Graciela sabe que el trasplante, que se hizo en julio de 2020, fue un punto de inflexión en la vida de su hija: “Hoy tiene 19 años y desde ese momento está excelente. Aprendió a vivir nuevamente hace dos años. Y ambas sabemos ahora lo que es dormir o descansar un poco más. El día que comió pollo por primera vez casi se come los huesos de la emoción que tenía”. Y agrega: “El año pasado retomó la escuela, está alegre. Esto era impensado cuando en Jujuy creían que Agustina no tenía posibilidades”.
Siente, como madre, que no le alcanzan las palabras para agradecer a Errores Congénitos, Nutrición y el resto de los servicios que cuidaron a su hija. A su vez, reconoce que el trabajo de todo el personal del Garrahan fue fundamental en todos estos años. Por tal motivo, optó por colocar un pasacalles con palabras de agradecimiento frente a la entrada de Combate de los Pozos. “En el cartel entran pocas palabras y yo tengo mucho que decirles”, cierra.
Las dificultades de las enfermedades poco frecuentes
Hernán Eiroa sostiene que no hay una especialidad médica que trate estas patologías ni muchos expertos en el tema.
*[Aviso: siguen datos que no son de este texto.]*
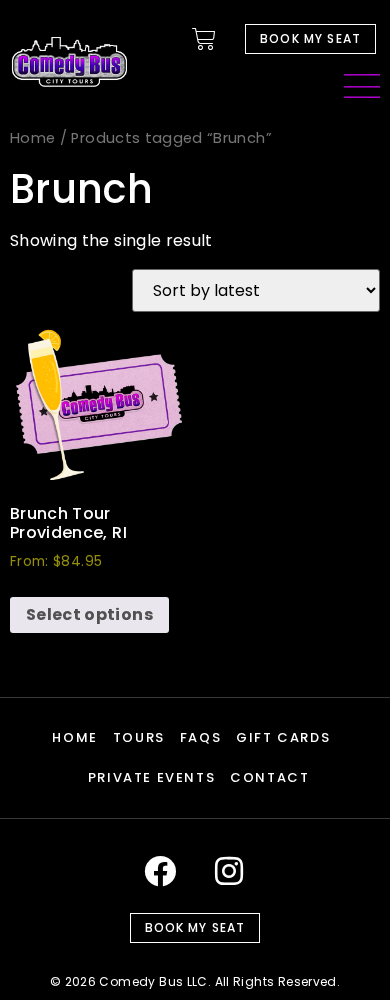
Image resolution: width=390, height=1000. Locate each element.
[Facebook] (160, 871)
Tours (139, 737)
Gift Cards (283, 737)
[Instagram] (230, 871)
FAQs (200, 737)
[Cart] (204, 39)
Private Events (151, 777)
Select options (89, 614)
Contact (269, 777)
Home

De hecho, asegura que son pocos los médicos y médicas que las trabajan y que no hay centros ni elementos para diagnóstico y tratamiento.
“El caso de Agustina, en el que se decidió un tratamiento poco frecuente para esta enfermedad como lo es el trasplante hepático, dejó a los médicos de las distintas especialidades fascinados con la evolución que tuvo. Muchos dicen, inclusive, que les abrió la cabeza. Fue un caso paradigmático”, reconoce Eiroa.
El médico explica que la situación de esta paciente atravesó la mayoría de las problemáticas que suelen tener las enfermedades poco frecuentes: falta de conocimiento en el ámbito médico, dificultad para llegar al diagnóstico, baja accesibilidad a los estudios, poco asesoramiento genético, complicaciones para el tratamiento –los pocos medicamentos que hay, al no comercializarse tanto, son muy caros– y, por último, el desafío de transferir al paciente pediátrico hacia un centro de adultos.